Completely separate the "Remove company data" and "Factory reset" buttons far enough apart to avoid accidental full device wipe.
Completely separate the "Remove company data" and "Factory reset" buttons far enough apart to avoid accidental full device wipe. Currently these buttons are right next to one another and it is very easy to accidentally perform a full device wipe (factory reset) on a user's personal device - losing all data, versus the intent of just wiping the company data. Consider putting the "Factory reset" button in the "..." more section -- away from the primary choices.
I agree, this action should be a specific RBAC assignment. It is the single biggest question we have regarding full MDM on a BYO device. I'd love to be able to say that our helpdesk/support staff role can only issue company data wipes. Alternatively, you could grey out the option for Factory Reset if the device ownership is set to Personal.
I'd augment this request to require a different RBAC assignment so it can be locked down further, including a requirement for multi-person approval in the workflow to do a reset.
Otherwise, BYOD policies are just silly. Who would possibly allow their own personal device to be reset by any third party, no matter how beneficent their intentions are as stated in a paper policy?

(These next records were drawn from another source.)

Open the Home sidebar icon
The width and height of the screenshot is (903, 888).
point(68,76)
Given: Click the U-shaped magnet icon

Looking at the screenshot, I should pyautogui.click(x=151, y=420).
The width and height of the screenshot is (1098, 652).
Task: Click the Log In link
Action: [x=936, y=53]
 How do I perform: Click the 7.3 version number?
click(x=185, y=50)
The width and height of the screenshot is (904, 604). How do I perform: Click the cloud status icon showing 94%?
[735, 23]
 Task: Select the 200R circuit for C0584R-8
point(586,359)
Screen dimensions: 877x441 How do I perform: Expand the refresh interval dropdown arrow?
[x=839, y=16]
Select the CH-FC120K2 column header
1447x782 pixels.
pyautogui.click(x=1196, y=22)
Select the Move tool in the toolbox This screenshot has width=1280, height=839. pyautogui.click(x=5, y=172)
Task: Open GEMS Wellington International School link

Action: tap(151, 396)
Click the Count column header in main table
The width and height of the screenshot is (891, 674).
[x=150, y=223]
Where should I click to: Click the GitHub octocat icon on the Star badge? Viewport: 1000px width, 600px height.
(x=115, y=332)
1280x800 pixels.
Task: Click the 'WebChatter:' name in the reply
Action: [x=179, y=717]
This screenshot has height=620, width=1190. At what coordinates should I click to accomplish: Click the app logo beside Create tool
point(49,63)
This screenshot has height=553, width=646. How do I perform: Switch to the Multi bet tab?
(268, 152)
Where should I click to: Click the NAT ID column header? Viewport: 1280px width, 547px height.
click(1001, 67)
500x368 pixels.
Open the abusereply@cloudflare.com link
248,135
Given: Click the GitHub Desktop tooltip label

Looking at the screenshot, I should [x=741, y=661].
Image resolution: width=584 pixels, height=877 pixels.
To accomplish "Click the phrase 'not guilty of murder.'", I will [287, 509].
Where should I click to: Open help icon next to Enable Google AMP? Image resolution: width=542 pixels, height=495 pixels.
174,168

There needs to be separate controls for Reset Device and multiple levels of management (perhaps the Department Manager of the terminated employee, AND the HR Director, AND the IT Manager, all who must logon to Intune with their own accounts and affirmatively approve a BYOD full reset.
Otherwise, BYOD is a terrible risk to the employee and, at least in our company, will be DOA.
What employee would willingly offer up a personal device exposed to the risk that Intune permits today just to save its company the expense of providing corporate-owned devices (which would not have such complications)?
Additionally, please consider renaming the "Factory reset" button to something like "Full device wipe" or "Remove All Device Data".
Garrett Nelson commented
Otherwise, making the "are you sure" process a little harder to accidentally bypass would be good. For example, make it ask if you are really sure you want to do this, type the word wipe into the box below to confirm and click OK.